- **Exercise**:
For each entry below, please return its exact wording and leave out any picture.

[Stored items]
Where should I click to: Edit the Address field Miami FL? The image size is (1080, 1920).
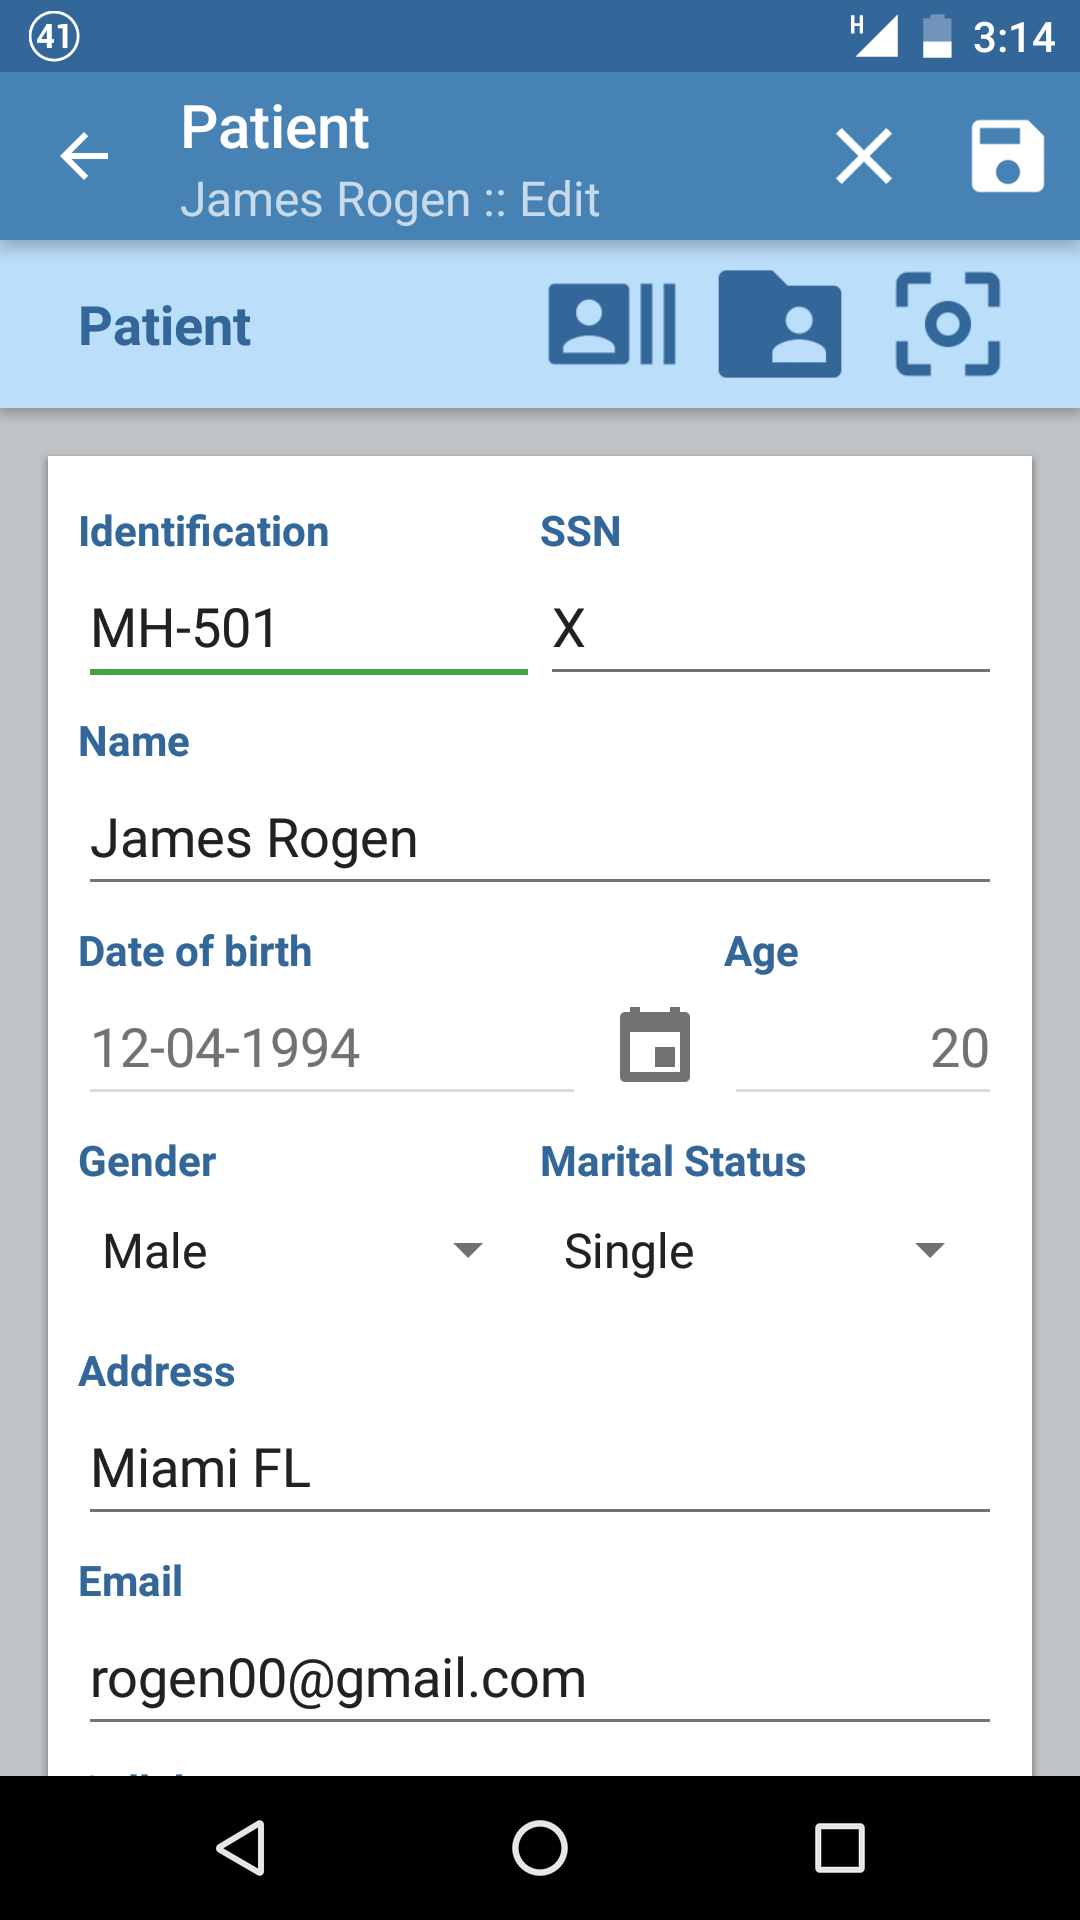tap(540, 1469)
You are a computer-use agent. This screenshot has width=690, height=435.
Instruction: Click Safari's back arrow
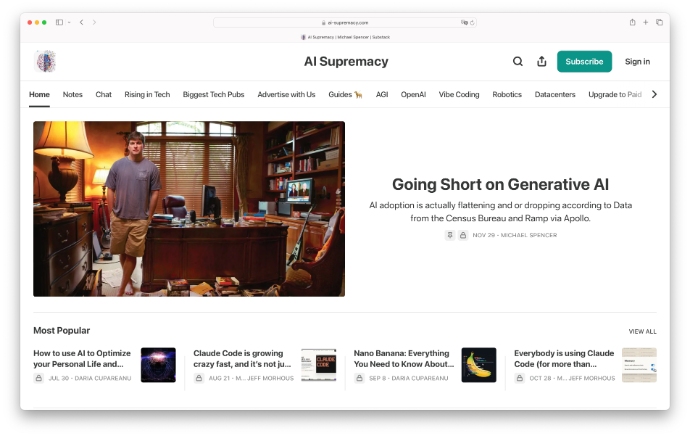[x=81, y=22]
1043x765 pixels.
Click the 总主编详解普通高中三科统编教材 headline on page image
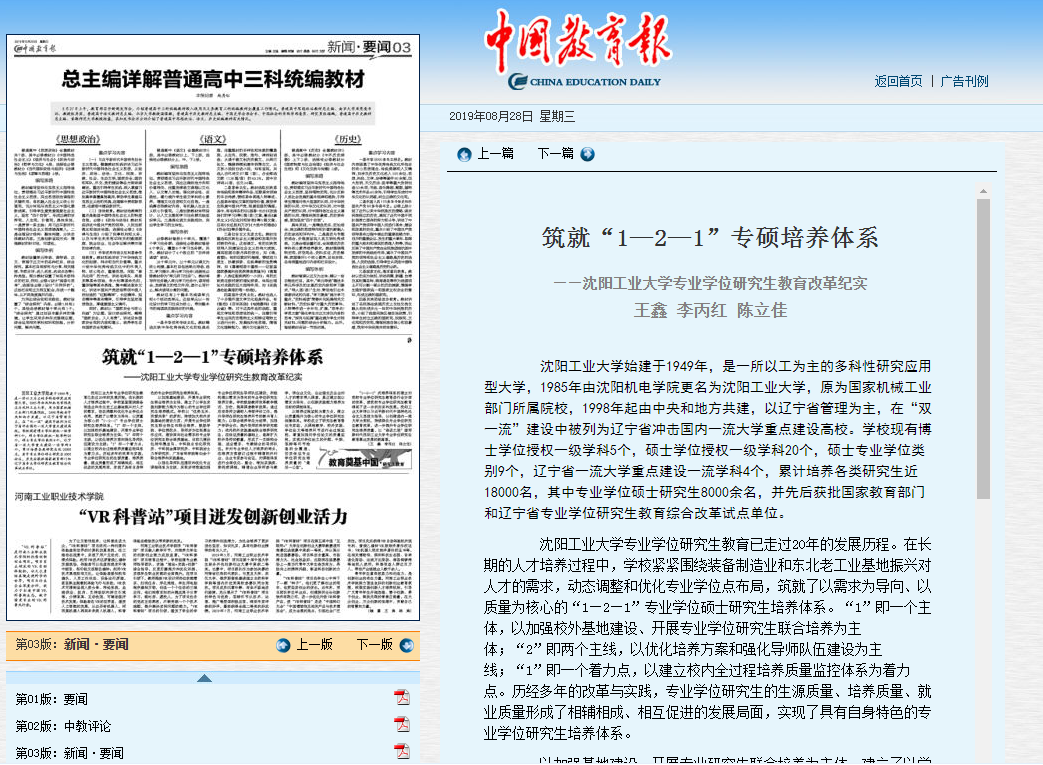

- **Answer to this task**:
Where should I click to: Edit the Address field Miami FL? The image size is (1080, 1920).
tap(540, 1469)
You are a computer-use agent. This screenshot has width=690, height=435.
Instruction: Click Safari's back arrow
[x=81, y=22]
1043x765 pixels.
Click the 总主编详解普通高中三科统编教材 headline on page image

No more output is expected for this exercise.